### Your assignment:
If a line of the data below contains the string "plan", copy it into your answer.

Top of Source information

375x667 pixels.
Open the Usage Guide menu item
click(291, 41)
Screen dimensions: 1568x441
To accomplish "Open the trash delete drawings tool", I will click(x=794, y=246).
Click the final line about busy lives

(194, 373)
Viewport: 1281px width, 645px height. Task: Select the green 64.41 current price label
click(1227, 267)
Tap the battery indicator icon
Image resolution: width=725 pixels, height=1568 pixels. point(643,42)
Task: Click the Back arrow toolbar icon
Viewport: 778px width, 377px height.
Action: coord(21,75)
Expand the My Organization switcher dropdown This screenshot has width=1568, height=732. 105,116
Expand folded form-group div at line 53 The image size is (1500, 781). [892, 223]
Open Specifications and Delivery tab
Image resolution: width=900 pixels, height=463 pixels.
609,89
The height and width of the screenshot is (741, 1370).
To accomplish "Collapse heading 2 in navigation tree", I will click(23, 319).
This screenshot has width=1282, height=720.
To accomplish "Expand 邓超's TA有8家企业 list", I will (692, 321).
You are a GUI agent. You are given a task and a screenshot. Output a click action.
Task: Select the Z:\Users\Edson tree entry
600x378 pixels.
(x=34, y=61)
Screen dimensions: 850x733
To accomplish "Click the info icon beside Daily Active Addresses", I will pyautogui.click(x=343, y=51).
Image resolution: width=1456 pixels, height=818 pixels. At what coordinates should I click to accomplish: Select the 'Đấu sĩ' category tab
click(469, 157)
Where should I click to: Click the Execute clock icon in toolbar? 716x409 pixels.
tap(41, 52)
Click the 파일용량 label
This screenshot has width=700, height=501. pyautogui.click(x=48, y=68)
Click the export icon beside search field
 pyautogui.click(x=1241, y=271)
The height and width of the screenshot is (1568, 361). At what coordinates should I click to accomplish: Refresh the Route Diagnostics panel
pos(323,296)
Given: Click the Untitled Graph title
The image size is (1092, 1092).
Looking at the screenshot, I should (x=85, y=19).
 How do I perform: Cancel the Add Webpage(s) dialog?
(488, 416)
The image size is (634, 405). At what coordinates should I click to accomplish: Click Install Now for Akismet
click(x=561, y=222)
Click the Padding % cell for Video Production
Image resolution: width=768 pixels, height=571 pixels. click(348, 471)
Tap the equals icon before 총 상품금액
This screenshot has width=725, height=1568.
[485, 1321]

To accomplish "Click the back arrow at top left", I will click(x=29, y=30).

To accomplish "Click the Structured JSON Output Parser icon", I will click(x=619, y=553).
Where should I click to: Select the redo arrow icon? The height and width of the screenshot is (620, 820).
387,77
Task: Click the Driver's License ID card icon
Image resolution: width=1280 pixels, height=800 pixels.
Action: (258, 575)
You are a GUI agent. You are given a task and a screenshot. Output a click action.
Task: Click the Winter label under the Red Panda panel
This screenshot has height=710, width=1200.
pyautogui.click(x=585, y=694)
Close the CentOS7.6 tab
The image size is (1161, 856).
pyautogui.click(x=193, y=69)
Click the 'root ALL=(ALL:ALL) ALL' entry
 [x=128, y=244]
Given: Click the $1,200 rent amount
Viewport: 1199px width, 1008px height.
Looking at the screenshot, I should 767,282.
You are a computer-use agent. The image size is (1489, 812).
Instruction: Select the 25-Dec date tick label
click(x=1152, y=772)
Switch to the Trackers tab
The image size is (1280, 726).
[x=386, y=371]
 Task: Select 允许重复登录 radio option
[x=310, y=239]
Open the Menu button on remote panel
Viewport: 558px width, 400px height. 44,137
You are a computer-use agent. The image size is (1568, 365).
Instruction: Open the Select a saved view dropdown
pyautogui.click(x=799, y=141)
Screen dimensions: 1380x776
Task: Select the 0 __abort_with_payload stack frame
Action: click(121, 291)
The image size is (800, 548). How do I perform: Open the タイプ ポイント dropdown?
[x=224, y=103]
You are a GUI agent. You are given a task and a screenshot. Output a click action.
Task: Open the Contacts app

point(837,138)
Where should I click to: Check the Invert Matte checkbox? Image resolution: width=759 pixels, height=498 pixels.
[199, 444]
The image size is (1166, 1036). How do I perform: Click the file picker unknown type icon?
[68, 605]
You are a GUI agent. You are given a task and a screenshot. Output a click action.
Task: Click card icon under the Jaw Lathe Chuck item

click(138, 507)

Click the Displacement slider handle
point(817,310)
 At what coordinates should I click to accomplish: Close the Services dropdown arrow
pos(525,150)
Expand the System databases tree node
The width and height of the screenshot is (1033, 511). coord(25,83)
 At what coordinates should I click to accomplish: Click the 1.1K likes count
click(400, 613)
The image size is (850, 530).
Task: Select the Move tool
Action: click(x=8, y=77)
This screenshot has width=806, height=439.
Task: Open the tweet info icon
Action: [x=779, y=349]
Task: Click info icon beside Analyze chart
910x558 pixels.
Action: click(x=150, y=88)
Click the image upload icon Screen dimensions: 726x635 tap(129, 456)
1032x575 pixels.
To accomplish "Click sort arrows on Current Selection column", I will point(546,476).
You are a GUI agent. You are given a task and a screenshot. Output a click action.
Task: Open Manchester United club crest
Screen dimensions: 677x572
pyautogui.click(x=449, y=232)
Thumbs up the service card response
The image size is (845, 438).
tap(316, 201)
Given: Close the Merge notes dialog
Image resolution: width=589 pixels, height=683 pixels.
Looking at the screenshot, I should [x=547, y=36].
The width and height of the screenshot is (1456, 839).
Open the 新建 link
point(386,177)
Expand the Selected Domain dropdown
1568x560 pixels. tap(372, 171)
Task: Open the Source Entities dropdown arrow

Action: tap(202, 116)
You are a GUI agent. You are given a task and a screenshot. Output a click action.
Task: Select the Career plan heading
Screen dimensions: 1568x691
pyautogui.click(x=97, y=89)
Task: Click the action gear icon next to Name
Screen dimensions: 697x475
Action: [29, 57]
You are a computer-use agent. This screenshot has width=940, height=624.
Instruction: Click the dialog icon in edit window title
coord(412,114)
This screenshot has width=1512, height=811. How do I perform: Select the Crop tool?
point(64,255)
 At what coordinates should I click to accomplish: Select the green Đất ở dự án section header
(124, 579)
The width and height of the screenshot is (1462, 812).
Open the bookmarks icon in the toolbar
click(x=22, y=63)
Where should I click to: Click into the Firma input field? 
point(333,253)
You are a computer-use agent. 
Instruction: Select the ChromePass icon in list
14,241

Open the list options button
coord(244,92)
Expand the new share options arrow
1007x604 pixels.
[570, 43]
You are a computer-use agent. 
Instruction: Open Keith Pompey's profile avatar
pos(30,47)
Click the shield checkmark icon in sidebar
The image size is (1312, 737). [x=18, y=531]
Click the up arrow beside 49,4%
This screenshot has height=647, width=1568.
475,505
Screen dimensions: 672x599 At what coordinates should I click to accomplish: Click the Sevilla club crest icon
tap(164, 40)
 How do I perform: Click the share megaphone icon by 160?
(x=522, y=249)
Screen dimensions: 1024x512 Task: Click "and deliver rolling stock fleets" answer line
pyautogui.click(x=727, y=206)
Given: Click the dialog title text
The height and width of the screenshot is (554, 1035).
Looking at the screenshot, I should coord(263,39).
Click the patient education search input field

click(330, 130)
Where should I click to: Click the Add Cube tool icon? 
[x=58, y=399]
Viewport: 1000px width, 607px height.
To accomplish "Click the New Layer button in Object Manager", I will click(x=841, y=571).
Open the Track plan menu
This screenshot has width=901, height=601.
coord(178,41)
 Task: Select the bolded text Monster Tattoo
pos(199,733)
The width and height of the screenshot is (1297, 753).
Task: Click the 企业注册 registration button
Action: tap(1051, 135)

Bottom of Source information

### Output:
Task: Select the Career plan heading
Open the Track plan menu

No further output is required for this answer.